Please edit every row below by replacing "GUI agent" with "interface agent", leaving all other text unchanged.

═══ RECORDS FOR THIS TASK ═══

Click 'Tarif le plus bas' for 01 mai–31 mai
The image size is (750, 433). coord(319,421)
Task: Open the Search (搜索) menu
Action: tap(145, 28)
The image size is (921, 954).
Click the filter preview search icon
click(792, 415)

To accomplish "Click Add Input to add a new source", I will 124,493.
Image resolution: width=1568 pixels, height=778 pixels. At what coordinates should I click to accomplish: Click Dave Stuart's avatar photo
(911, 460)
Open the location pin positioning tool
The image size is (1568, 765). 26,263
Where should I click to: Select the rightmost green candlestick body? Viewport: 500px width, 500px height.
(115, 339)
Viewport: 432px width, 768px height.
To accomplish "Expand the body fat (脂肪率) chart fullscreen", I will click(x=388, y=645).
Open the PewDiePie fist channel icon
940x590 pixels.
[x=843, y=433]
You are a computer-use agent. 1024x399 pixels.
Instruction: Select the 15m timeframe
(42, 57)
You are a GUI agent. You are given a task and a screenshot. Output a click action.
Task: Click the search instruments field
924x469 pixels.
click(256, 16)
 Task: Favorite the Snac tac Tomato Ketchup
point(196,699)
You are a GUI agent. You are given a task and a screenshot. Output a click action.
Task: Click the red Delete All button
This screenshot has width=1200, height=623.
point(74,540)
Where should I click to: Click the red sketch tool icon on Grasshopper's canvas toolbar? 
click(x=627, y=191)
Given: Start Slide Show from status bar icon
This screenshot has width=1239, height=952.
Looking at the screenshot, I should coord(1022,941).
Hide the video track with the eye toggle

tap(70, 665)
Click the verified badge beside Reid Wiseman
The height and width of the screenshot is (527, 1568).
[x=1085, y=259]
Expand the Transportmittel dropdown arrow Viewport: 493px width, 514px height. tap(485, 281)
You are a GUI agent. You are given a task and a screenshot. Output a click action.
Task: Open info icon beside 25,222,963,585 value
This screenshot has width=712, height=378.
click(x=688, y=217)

═══

● OUTPUT BELOW:
Click 'Tarif le plus bas' for 01 mai–31 mai
The image size is (750, 433). coord(319,421)
Task: Open the Search (搜索) menu
Action: tap(145, 28)
The image size is (921, 954).
Click the filter preview search icon
click(792, 415)

To accomplish "Click Add Input to add a new source", I will 124,493.
Image resolution: width=1568 pixels, height=778 pixels. At what coordinates should I click to accomplish: Click Dave Stuart's avatar photo
(911, 460)
Open the location pin positioning tool
The image size is (1568, 765). 26,263
Where should I click to: Select the rightmost green candlestick body? Viewport: 500px width, 500px height.
(115, 339)
Viewport: 432px width, 768px height.
To accomplish "Expand the body fat (脂肪率) chart fullscreen", I will click(x=388, y=645).
Open the PewDiePie fist channel icon
940x590 pixels.
[x=843, y=433]
You are a computer-use agent. 1024x399 pixels.
Instruction: Select the 15m timeframe
(42, 57)
You are a interface agent. You are given a task and a screenshot. Output a click action.
Task: Click the search instruments field
924x469 pixels.
click(256, 16)
 Task: Favorite the Snac tac Tomato Ketchup
point(196,699)
You are a interface agent. You are given a task and a screenshot. Output a click action.
Task: Click the red Delete All button
This screenshot has width=1200, height=623.
point(74,540)
Where should I click to: Click the red sketch tool icon on Grasshopper's canvas toolbar? 
click(x=627, y=191)
Given: Start Slide Show from status bar icon
This screenshot has width=1239, height=952.
Looking at the screenshot, I should coord(1022,941).
Hide the video track with the eye toggle

tap(70, 665)
Click the verified badge beside Reid Wiseman
The height and width of the screenshot is (527, 1568).
[x=1085, y=259]
Expand the Transportmittel dropdown arrow Viewport: 493px width, 514px height. tap(485, 281)
You are a interface agent. You are given a task and a screenshot. Output a click action.
Task: Open info icon beside 25,222,963,585 value
This screenshot has width=712, height=378.
click(x=688, y=217)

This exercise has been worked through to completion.